L'augmentation de l'abstention peut s'expliquer par plusieurs raisons. Tout d'abord, la hausse du niveau de formation des jeunes aurait dû entraîner une participation électorale plus importante. Or ce n'est pas le cas, nous ne pouvons plus expliquer l'abstention par des grilles d'analyse sociologique classiques qui opèrent un lien entre les conditions d'insertion socio-économiques, professionnelles et la participation électorale. L'abstention est devenue un comportement électoral qui peut être utilisé pour envoyer des messages politiques et qui s'apparente à un acte d'expression démocratique. Nous constatons un net affaiblissement du devoir du vote au profit d'une revendication du vote comme un droit, et donc du droit de ne pas voter. C'est un phénomène que nous observons en France, mais également dans d'autres pays, qui interroge le fonctionnement de nos démocraties. La démobilisation des jeunes s'insère dans le mouvement d'ensemble d'augmentation de l'abstention.

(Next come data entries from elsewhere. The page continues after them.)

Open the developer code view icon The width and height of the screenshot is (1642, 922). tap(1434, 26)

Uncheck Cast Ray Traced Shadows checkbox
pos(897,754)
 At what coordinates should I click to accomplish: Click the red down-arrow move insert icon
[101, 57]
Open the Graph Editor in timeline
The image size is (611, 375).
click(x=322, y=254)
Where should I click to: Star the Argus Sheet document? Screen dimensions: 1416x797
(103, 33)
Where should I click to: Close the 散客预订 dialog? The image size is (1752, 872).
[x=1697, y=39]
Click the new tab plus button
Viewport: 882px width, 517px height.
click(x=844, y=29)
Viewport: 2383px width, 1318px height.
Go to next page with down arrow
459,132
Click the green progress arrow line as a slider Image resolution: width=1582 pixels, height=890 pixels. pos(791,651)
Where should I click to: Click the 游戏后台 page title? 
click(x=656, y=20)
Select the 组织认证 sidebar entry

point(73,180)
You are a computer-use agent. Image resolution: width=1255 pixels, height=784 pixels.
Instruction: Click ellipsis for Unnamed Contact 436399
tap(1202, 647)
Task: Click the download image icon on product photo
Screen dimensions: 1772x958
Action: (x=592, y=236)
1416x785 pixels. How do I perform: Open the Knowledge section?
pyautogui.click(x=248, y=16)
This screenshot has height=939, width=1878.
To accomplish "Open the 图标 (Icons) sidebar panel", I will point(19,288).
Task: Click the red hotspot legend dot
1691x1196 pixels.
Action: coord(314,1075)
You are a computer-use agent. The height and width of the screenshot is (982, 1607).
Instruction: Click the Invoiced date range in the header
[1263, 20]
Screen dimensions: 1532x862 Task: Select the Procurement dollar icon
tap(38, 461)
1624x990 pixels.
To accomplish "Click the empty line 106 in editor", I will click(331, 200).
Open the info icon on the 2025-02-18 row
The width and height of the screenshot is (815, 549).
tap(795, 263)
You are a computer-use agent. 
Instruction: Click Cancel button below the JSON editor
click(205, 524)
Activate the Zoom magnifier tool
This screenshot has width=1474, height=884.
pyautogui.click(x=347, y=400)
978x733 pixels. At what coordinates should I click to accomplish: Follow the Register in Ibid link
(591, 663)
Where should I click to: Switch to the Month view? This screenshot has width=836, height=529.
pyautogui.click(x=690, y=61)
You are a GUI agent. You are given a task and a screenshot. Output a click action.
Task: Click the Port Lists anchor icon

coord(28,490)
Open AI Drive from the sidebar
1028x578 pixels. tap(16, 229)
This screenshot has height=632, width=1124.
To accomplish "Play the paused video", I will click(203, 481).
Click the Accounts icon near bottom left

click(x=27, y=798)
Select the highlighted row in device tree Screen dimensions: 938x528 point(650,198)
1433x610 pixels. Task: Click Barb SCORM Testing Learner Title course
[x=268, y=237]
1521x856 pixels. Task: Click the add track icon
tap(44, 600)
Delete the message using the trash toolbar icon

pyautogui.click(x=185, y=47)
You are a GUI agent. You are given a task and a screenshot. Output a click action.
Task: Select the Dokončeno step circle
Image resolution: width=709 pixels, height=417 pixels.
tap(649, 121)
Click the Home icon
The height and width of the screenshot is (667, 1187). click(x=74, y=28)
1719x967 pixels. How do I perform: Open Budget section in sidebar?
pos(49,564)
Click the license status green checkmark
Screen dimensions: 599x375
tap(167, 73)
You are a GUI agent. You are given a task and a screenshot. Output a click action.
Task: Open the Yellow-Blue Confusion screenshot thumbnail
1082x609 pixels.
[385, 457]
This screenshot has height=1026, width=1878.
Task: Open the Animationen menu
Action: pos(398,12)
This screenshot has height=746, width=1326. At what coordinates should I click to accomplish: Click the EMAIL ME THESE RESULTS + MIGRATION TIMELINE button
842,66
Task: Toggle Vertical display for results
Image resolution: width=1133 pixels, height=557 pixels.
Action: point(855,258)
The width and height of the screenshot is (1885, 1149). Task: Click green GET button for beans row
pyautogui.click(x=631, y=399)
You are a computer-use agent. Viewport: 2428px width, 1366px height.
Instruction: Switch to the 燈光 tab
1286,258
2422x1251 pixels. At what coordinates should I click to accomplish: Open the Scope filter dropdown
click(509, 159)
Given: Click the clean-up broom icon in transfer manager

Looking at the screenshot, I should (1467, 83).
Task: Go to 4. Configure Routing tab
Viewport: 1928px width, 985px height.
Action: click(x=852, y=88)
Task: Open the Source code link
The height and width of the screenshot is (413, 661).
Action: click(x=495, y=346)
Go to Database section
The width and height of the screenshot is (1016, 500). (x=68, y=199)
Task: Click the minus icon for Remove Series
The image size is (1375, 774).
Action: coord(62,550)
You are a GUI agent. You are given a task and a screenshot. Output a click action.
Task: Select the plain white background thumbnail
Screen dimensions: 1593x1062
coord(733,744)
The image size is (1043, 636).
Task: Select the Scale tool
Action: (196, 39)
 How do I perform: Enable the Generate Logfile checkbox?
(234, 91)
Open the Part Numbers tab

Cependant, l'abstention n'a pas les mêmes conséquences sur le renouvellement générationnel. En effet, les travaux de la sociologie politique ont démontré que la façon dont les citoyens participent aux premières élections influence la trajectoire de la participation électorale au cours de leur vie. Ainsi, si un individu débute sa vie électorale avec un lien distant vis-à-vis de la participation politique, il existe de fortes chances de rester un électeur inconstant tout au long de sa vie. Ce rapport intermittent est une donnée fondamentale qui reconfigure les conditions de l'expression démocratique. L'abstention doit être comprise au travers de cette transformation. Sauf en cas d'instauration du vote obligatoire, il est peu probable que ce mouvement s'inverse à l'avenir. La proportion des électeurs systématiques, c'est-à-dire de ceux qui votent par devoir même s'ils ne s'intéressent pas à l'élection, se limite désormais aux électeurs appartenant à des classes d'âges supérieures à 65 ans.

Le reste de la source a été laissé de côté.